# WORK TO COMPLETE
A - Decide whether each statement below agrees with the article about Shane Koyczan. For each one, answer yes or no and quote the words of the article that settle it. (i) Koyczan is 34 years old. (ii) Koyczan says that reaching a huge international audience changed his life a great deal. (iii) Short Story Long was named new artist of 2009 at the B.C. Interior Music Awards.
B - Extend the article about Shane Koyczan past its final sentence.

##### EXERCISE TEXT #####

Having an instant audience of many millions didn’t really change things much for Shane Koyczan.
“I think a lot of people expected that everything was going to be different, but it’s really not,” he says modestly. “I still go out and do what I do. I tour a lot, and that’s kind of it. But I am surprised that people recognize me a little more.”
Koyczan is the 34-year-old spoken-word poet who electrified audiences around the world with his high-energy performance of a poem called We Are More at the start of last year’s Winter Olympics in Vancouver.
Perhaps more than any other element of the opening ceremonies, this short poem became fodder for water-cooler conversations with its spirited definition of Canada as “an experiment going right for a change,” and “the what in what’s new.”
While international exposure may not have changed the poet, Koyczan says it has increased people’s awareness of spoken word poetry as an art form.
“People always ask you, what does it taste like? They want you to liken it to something. They need to know, because they’re afraid to try it, or whatnot,” he says.
“And I say, I can’t really explain it to you, you’re just going to have to go see. The Olympics gave people an opportunity to see what that kind of art can be.”
Whitehorse audiences will have that opportunity this week when Koyczan performs at the Yukon Arts Centre with the experimental acoustic-folk trio, Short Story Long. The group was named new artist of 2009 at the B.C. Interior Music Awards.

##### THE DATA #####

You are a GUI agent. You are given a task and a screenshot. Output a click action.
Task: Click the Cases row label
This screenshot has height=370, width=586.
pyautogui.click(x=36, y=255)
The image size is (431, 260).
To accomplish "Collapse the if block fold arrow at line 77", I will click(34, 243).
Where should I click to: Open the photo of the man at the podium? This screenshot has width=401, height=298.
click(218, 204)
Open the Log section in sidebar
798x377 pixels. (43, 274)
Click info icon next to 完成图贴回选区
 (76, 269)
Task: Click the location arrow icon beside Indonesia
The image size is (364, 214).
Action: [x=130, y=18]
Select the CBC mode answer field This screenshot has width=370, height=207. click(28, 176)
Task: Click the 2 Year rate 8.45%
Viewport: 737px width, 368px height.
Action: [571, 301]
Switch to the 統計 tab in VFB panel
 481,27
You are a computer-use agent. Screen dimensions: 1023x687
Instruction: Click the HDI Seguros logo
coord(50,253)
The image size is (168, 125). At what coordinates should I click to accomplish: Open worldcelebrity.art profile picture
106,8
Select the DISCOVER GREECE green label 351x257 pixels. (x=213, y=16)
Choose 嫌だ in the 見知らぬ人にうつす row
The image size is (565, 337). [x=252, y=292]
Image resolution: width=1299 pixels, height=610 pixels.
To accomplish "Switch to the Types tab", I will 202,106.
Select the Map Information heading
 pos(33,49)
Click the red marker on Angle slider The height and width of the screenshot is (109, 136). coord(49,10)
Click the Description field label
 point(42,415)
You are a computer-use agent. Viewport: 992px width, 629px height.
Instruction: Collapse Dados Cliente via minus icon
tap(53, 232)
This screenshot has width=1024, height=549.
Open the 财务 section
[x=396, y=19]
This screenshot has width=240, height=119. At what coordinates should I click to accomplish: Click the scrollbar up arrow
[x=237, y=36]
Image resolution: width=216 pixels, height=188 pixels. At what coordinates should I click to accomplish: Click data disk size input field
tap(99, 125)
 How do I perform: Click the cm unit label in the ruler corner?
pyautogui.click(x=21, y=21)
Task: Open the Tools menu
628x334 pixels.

#####

# ANSWERS TO THE EXERCISE
A -
(i) Yes: "Koyczan is the 34-year-old spoken-word poet"
(ii) No: "I think a lot of people expected that everything was going to be different, but it’s really not"
(iii) Yes: "The group was named new artist of 2009 at the B.C. Interior Music Awards."

B -
The Olympics may have provided Koyczan’s biggest-ever audience, but it was not the first time the Yellowknife-born poet had won acclaim. In 2000, he became the first poet from outside the United States to win the prestigious U.S. National Poetry Slam.
This week’s appearance is also not his first visit to the Yukon. Four years ago, he performed at the Dawson City Music Festival with Mighty Mike McGee and C.R. Avery as the “talk-rock” trio, Tons of Fun University (T.O.F.U.).
Raised by his grandparents, Koyczan moved at age 14 to Penticton, where he still lives. Although he had always written, he started to pursue poetry seriously in first year university and later “kind of fell into” slam poetry.
“I’d never even heard of it until I saw a poster on a streetlamp in Vancouver that said you could win money for poetry. I thought, that’s awesome, I’ll give it a try. And it just kind of snowballed.”
Contrary to common misperception, slam refers to the performance competition itself, not to a specific kind of poetry, he explains.
“I’ve seen people win slams with sonnets, or odes, just about everything. I saw somebody in New York win with a limerick,” he says. “It really has nothing to do with the style of poetry.”
Koyczan’s own style was influenced by many Canadian predecessors, including Leonard Cohen, Tom Wayman and Al Purdy.
“I like Milton Acorn. I love Irving Layton – The Bull Calf is probably one of my favourite poems.”
Then there’s Ani diFranco – “musically and lyrically, what she did I thought was pretty incredible” – not to mention the man Time magazine dubbed the “laureate of American lowlife,” Charles Bukowski.
“Anybody who can craft a curse as well as Bukowski is alright with me.”
A number of YouTube videos hint at the range of Koyczan’s subject matter and approach, from boisterously funny vignettes to the tender memory of the life-affirming wisdom he gained from sharing a hospital room with a 9-year-old boy dying of cancer (The Crickets Have Arthritis).
“A lot of the experiences I’ve had definitely revolved around that [life-affirmation]. Meeting specific people at certain times of my life and just realizing how much that reverberates throughout my life is a pretty important theme.”
Koyczan’s willingness to be emotionally naked in public may stem from the pain he endured as an overweight youngster, especially when confronted by a sadistic gym teacher who insisted that he play on the Skins team for basketball.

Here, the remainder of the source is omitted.